BEGIN Exercise materials

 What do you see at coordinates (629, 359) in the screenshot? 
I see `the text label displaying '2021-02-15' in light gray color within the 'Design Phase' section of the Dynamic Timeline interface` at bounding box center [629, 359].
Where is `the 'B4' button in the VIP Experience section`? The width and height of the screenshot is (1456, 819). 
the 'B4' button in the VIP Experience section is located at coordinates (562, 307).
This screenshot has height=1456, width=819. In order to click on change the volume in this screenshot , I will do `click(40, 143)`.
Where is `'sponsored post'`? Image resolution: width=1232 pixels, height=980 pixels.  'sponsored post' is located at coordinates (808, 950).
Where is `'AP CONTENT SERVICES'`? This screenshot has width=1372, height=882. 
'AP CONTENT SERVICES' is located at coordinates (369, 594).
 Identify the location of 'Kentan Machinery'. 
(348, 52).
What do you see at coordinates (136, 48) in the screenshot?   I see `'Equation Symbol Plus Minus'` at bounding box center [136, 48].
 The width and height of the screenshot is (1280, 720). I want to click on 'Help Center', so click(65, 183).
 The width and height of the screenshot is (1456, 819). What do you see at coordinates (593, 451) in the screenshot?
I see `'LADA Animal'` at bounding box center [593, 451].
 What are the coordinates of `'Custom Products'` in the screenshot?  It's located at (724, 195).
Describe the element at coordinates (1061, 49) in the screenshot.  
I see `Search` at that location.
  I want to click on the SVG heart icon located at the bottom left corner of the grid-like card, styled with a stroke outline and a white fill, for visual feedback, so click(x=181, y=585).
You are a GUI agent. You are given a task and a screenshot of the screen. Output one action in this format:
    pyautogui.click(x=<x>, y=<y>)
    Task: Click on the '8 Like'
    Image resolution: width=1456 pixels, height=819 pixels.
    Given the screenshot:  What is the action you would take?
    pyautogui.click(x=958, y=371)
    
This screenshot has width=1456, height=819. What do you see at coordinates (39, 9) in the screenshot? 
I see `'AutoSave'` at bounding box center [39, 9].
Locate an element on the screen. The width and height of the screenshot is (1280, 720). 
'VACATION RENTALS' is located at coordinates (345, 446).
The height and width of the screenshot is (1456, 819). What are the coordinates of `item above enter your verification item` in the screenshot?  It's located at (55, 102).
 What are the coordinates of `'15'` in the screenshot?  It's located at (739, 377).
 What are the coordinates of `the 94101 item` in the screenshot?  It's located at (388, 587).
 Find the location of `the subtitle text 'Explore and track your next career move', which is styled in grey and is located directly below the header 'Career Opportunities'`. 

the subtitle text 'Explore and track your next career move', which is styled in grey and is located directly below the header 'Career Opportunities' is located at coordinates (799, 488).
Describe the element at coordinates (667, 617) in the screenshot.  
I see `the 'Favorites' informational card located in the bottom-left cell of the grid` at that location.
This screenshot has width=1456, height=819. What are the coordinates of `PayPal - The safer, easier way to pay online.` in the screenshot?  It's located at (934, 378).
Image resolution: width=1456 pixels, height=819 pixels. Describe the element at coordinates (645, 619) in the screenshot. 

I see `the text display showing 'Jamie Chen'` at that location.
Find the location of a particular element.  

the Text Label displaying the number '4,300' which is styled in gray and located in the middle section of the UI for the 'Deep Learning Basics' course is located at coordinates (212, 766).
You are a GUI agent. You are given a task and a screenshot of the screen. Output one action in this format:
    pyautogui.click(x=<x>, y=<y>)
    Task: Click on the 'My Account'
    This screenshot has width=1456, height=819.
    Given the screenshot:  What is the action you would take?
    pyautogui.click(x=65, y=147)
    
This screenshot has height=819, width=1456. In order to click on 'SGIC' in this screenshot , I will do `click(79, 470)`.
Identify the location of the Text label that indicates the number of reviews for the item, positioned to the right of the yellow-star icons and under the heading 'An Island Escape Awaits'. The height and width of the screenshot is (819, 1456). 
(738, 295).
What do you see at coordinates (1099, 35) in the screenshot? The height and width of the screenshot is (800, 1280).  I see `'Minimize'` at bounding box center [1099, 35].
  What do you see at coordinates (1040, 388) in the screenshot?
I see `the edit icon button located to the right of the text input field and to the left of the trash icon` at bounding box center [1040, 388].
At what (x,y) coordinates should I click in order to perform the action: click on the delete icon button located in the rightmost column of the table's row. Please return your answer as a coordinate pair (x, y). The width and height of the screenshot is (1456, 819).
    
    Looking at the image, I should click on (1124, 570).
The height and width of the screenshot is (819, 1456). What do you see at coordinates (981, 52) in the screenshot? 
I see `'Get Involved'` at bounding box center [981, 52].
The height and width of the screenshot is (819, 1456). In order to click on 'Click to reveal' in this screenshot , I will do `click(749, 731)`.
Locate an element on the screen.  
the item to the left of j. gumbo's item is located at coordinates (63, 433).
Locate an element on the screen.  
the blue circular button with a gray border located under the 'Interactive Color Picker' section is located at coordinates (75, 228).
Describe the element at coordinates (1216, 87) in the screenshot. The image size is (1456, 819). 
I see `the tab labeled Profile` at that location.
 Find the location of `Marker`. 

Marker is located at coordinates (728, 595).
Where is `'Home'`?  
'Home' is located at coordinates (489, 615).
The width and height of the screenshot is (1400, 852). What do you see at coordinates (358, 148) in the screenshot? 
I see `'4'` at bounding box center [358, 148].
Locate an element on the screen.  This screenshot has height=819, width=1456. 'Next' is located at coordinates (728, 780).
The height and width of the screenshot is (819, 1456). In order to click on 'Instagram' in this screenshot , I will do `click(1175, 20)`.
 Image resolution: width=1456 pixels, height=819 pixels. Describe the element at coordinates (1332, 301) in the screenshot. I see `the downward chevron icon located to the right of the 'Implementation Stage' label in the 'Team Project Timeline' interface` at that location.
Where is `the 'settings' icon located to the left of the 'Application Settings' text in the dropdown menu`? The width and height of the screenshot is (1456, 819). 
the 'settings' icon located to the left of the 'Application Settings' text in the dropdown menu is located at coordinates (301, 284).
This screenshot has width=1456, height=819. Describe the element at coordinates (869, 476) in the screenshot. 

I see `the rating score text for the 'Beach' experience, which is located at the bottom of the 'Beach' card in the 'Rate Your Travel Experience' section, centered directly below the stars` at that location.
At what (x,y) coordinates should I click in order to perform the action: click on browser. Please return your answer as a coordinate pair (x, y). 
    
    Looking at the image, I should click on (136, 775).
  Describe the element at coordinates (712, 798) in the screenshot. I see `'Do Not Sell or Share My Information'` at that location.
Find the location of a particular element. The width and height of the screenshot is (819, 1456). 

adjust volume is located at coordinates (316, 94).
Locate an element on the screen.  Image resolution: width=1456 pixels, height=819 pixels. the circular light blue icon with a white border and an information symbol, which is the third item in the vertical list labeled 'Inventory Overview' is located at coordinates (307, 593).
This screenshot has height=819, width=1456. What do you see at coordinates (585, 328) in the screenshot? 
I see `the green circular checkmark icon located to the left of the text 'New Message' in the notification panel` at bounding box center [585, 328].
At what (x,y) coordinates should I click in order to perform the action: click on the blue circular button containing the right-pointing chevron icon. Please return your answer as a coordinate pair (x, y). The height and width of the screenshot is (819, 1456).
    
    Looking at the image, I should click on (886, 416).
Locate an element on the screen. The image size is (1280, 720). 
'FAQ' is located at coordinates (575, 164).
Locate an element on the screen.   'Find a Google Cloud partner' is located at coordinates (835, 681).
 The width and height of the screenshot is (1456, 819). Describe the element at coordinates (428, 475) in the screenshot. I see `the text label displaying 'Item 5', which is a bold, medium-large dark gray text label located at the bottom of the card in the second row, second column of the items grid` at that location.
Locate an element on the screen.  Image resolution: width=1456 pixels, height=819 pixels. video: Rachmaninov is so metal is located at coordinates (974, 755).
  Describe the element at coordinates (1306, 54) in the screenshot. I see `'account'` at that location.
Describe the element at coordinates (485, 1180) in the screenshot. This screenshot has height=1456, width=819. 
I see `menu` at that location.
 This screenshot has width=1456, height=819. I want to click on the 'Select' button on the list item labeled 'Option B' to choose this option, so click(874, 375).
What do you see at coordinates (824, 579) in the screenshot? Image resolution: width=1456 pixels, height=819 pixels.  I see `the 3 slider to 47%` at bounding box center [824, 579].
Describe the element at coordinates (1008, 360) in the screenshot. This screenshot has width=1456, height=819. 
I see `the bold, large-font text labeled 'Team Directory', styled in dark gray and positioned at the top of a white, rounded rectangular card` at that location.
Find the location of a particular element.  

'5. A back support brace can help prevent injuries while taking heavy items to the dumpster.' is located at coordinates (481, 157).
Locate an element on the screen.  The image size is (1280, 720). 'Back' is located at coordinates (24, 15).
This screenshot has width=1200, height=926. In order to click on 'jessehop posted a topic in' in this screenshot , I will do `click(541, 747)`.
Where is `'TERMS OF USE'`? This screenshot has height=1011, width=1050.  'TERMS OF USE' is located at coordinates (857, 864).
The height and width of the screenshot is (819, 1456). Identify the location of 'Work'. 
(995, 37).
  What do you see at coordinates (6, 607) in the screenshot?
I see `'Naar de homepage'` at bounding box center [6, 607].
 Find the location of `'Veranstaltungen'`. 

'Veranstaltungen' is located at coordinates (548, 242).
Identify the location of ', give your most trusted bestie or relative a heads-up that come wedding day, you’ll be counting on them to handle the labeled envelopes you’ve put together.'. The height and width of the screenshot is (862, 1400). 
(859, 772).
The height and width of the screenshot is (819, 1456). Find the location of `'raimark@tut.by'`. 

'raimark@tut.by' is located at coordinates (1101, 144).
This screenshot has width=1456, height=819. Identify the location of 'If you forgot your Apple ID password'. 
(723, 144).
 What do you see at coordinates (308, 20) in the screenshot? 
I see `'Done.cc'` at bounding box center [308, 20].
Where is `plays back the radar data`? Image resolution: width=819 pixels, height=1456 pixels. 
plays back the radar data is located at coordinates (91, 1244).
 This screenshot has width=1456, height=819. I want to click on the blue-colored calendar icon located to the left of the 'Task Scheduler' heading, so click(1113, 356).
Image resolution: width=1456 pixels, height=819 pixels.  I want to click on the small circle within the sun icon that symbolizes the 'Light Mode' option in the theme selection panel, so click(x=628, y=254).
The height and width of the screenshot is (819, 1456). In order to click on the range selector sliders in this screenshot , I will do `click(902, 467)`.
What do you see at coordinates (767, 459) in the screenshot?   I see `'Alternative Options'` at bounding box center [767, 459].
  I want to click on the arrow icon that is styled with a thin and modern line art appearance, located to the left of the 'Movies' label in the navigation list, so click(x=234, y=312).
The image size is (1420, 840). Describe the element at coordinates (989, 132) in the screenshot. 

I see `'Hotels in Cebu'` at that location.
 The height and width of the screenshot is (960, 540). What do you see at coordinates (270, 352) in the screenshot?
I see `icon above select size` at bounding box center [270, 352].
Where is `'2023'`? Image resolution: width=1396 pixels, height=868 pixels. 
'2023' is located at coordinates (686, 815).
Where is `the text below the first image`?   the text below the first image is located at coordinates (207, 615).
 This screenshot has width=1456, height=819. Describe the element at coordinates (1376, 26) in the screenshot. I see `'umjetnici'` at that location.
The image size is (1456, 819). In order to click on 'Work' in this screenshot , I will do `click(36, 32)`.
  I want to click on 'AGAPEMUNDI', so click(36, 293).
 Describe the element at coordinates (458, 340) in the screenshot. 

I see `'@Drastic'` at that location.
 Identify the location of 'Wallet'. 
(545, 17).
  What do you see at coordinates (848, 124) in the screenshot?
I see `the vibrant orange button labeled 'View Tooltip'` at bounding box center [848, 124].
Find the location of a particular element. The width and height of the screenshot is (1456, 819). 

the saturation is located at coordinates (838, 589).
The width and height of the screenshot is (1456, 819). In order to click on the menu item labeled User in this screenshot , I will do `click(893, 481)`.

END Exercise materials

Set task — Copy out, word for word, the entries that begin with the line containing "What do you see at coordinates (767, 459)" and continue through the line containing "I want to click on the arrow", including both of those lines.

Response for this exercise —
What do you see at coordinates (767, 459) in the screenshot?   I see `'Alternative Options'` at bounding box center [767, 459].
  I want to click on the arrow icon that is styled with a thin and modern line art appearance, located to the left of the 'Movies' label in the navigation list, so click(x=234, y=312).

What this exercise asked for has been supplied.